DESCRIPTION OF THE TASK
Reproduce each line, exactly, from the one containing "Negar (1455, 1041)" through the end of the material. Exclude pictures.

DATA
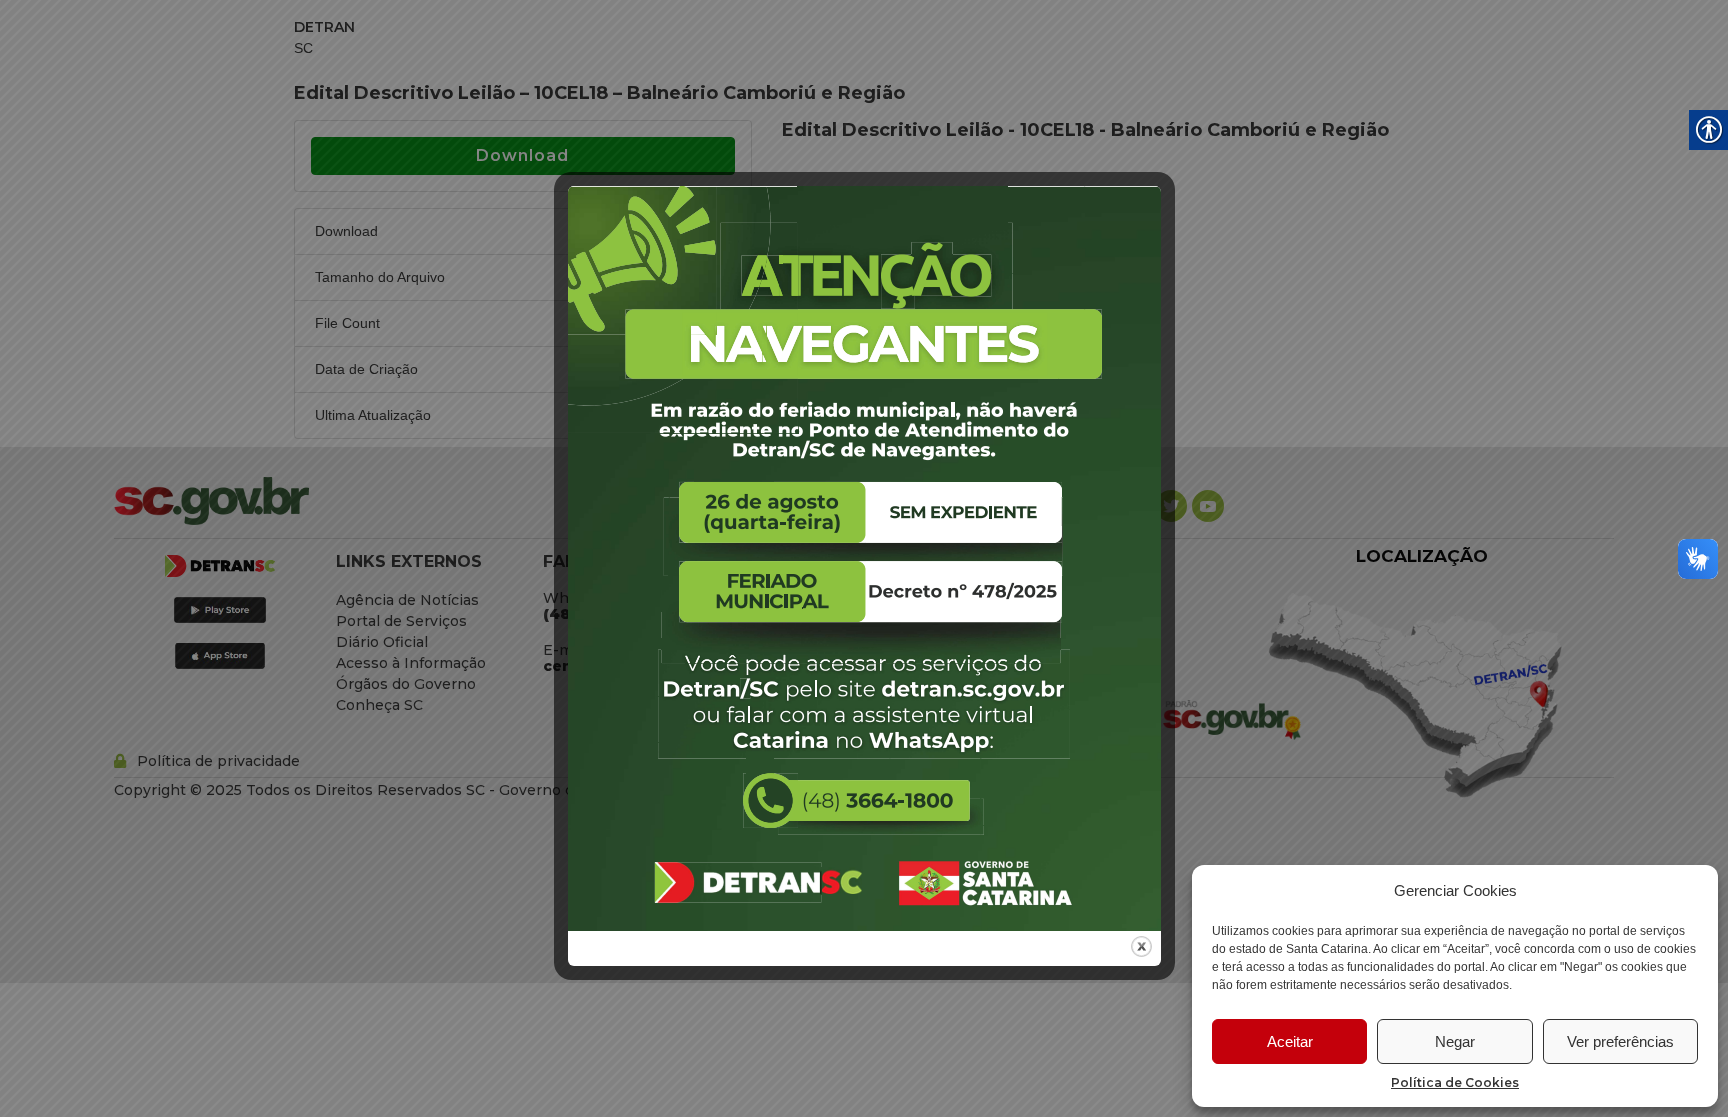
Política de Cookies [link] (1455, 1082)
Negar (1455, 1041)
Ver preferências (1620, 1041)
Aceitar (1290, 1041)
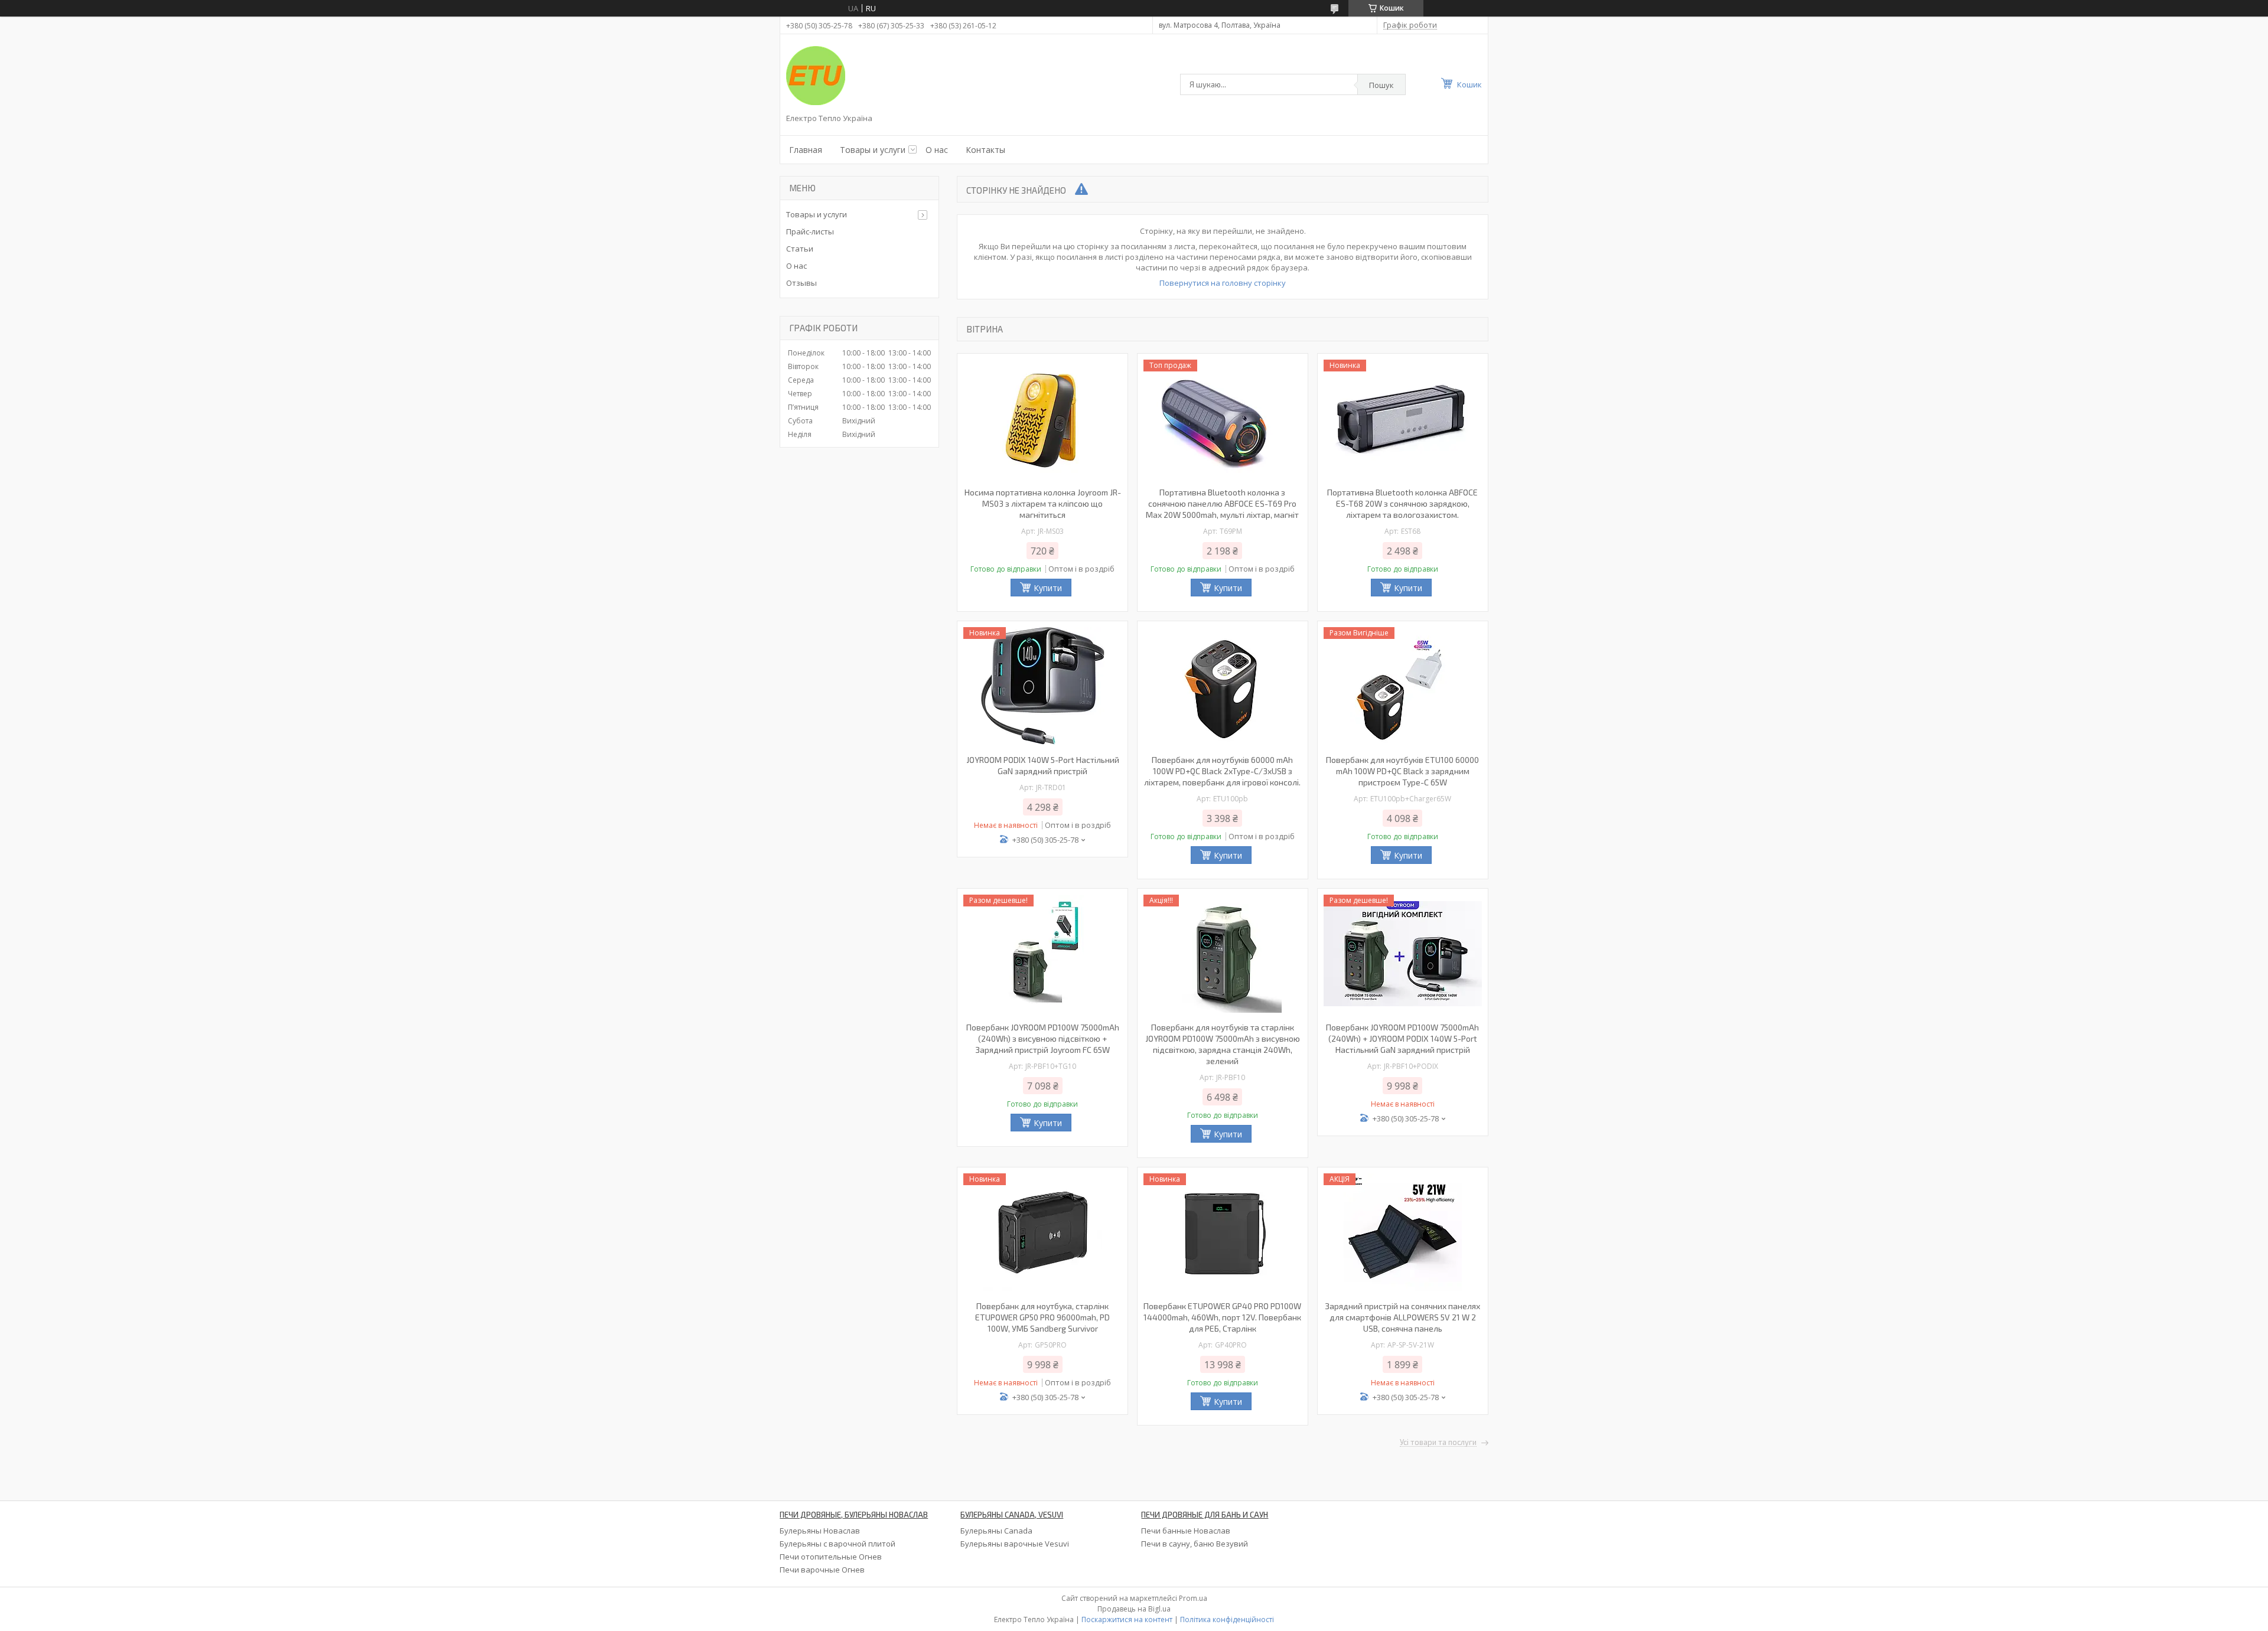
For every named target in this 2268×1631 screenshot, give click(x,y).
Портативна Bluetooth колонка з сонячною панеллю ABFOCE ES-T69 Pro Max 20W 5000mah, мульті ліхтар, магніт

YOUR RESPONSE
Negar (1455, 1041)
Ver preferências (1620, 1041)
Aceitar (1290, 1041)
For every named target in this 2268×1631 screenshot, give click(x,y).
Портативна Bluetooth колонка з сонячною панеллю ABFOCE ES-T69 Pro Max 20W 5000mah, мульті ліхтар, магніт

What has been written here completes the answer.